And then I will say: Cara, avert your eyes. I’m talking Richardson.
Awhile ago, I got a copy of the BBC production of Clarissa, starring Sean Bean and Saskia Wickham.
When I was a teenager, I read and re-read Samuel Richardson‘s Clarissa; it is a tortured, compelling story of an honorable woman stuck between a rock (her family’s insistence she marry an awful man) and a hard place (Lovelace, a rake who falls violently in love with her). Honestly, I love this story. Each time I read it, I hoped Lovelace would reform earlier, or Clarissa’s family would relent, and each time I cried at the end.
I started watching the other day (my reward while ironing a random dozen of my husband’s shirts), and the televised version puts in an uncomfortable plot point: Clarissa’s sister and brother are dabbling in incest.
I was miffed that they would choose to make that a plot point because the book makes it clear why her siblings are being so terrible to her, but then I thought again that it might’ve happened more often back then.
Think about it: After a certain age, the sons were sent off to school while the daughters remained safely at home. They were separated so they didn’t have that sibling contempt (as in ‘familiarity breeds . . . ‘), but when they were together, they lived in the same house, so they had access to people of the opposite sex. And being teenagers, they probably were interested in sexual experimentation, and found the easiest solution: Their siblings.

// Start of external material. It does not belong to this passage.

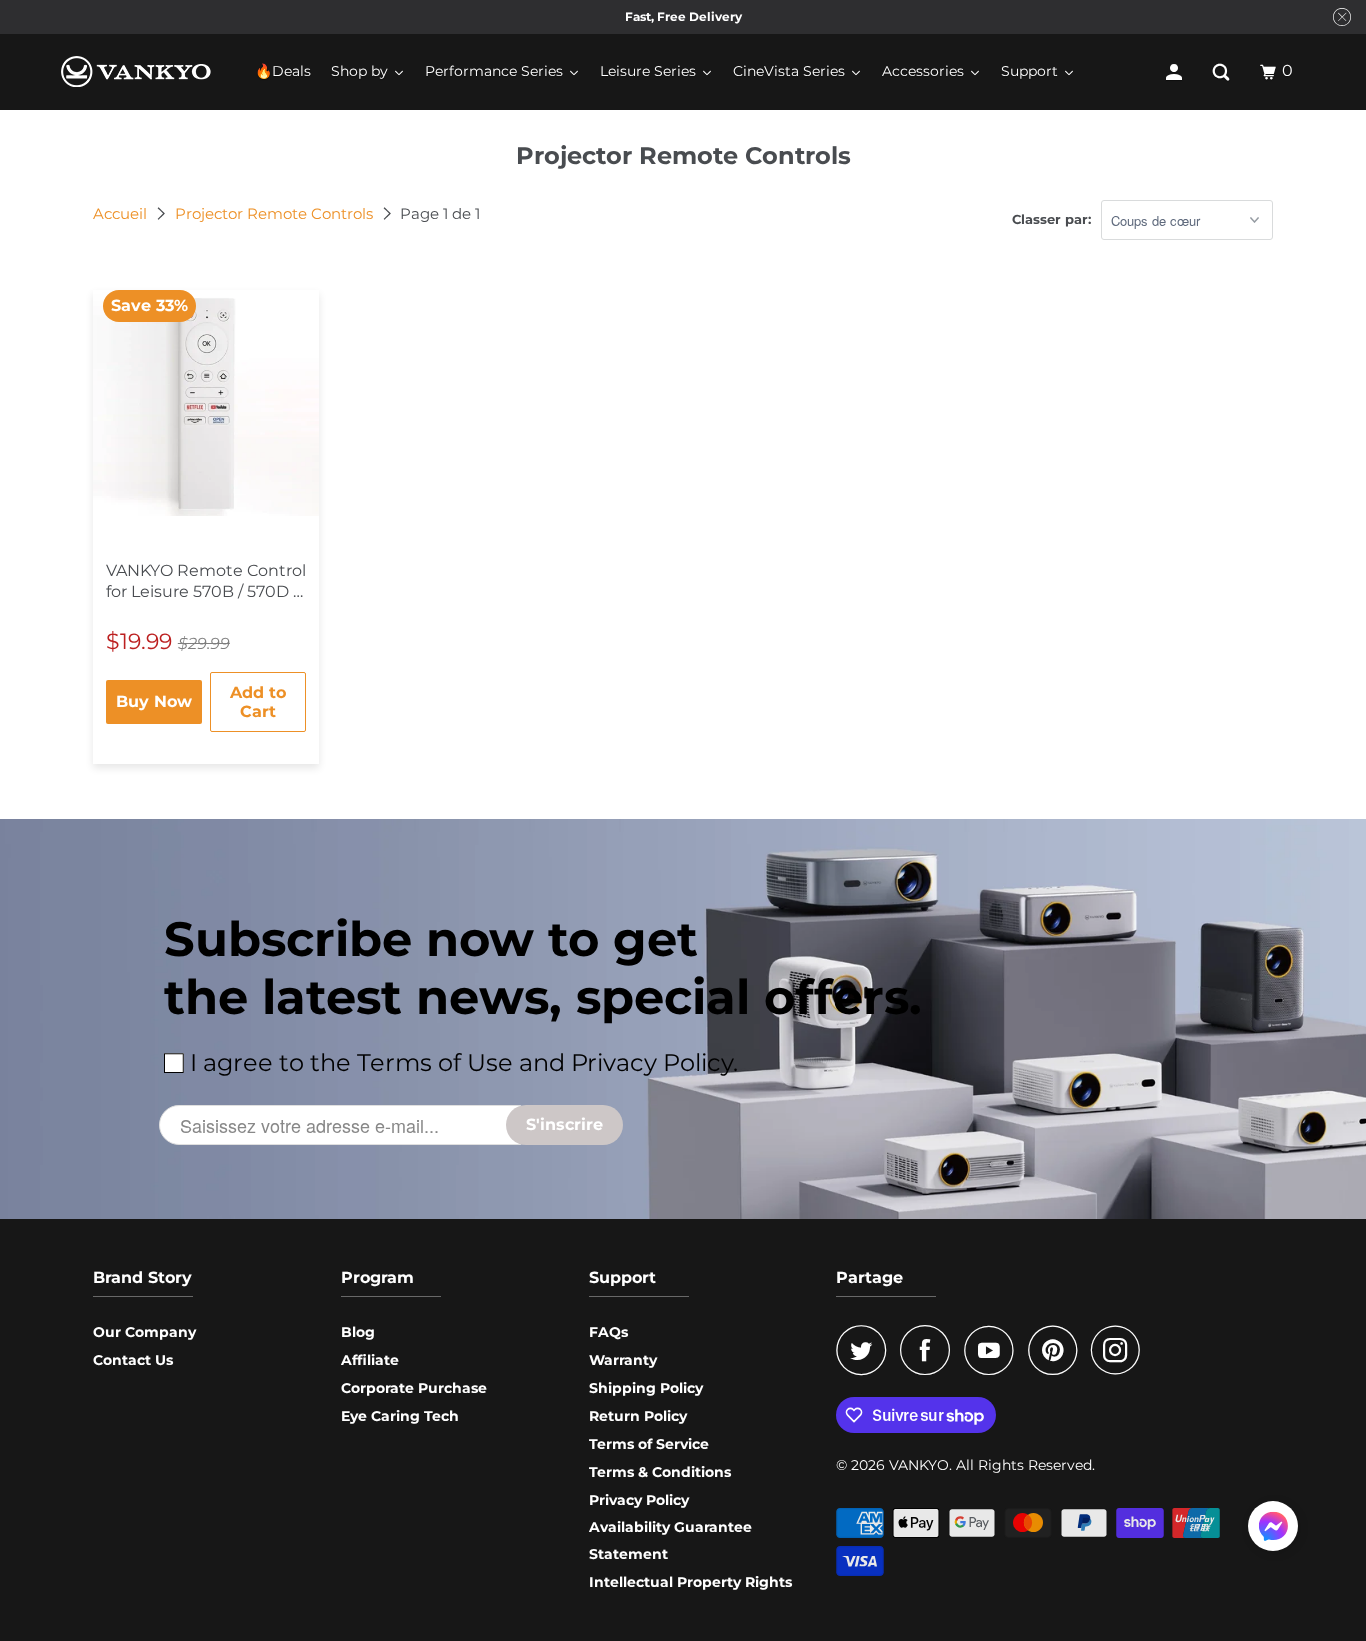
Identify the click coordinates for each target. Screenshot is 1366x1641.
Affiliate (370, 1360)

We’ve all read with horror–and some salacious interest–of Byron’s suspected affair with his half-sister, Augusta Leigh. They were raised separately, and began keeping company again when they were adults.
But back to Clarissa. One thing that made the book so compelling for me is that although Clarissa is a virtuous girl, she is indeed intrigued by Lovelace; certainly, he is far more appealing than the suitor her family has chosen, whom Lovelace warns her will be the cause of her early death. And who wouldn’t be fascinated by him? He has a shocking reputation as a rake, he is handsome, charming, and persuasive (that he is played by Sean Bean in the miniseries certainly does no damage in my eyes, either).
But since she is so pure of heart, and of motive, she decides against Lovelace, but circumstances ultimately force her to him. Which, in turn, forces her to her eventual demise.
If Clarissa were a romance novel, she would have reformed her rake early enough to achieve her happy ending. But Richardson wasn’t writing romance, he was writing virtue, so while Lovelace and Clarissa’s siblings get what they deserve, Clarissa herself does not.
I don’t think I would actually like Clarissa if I met her, whereas I would definitely have a great time with Jane Eyre or Elizabeth Bennet.
Let’s see: I’ve brought up incest, sexual taboos, great (or not) works of literature, non-romance novels, unhappy endings, just rewards, and which heroine you’d get along with. Pick any or all and discuss, if you like. Thanks for following along with my train of thought, which has gotten very, very derailed.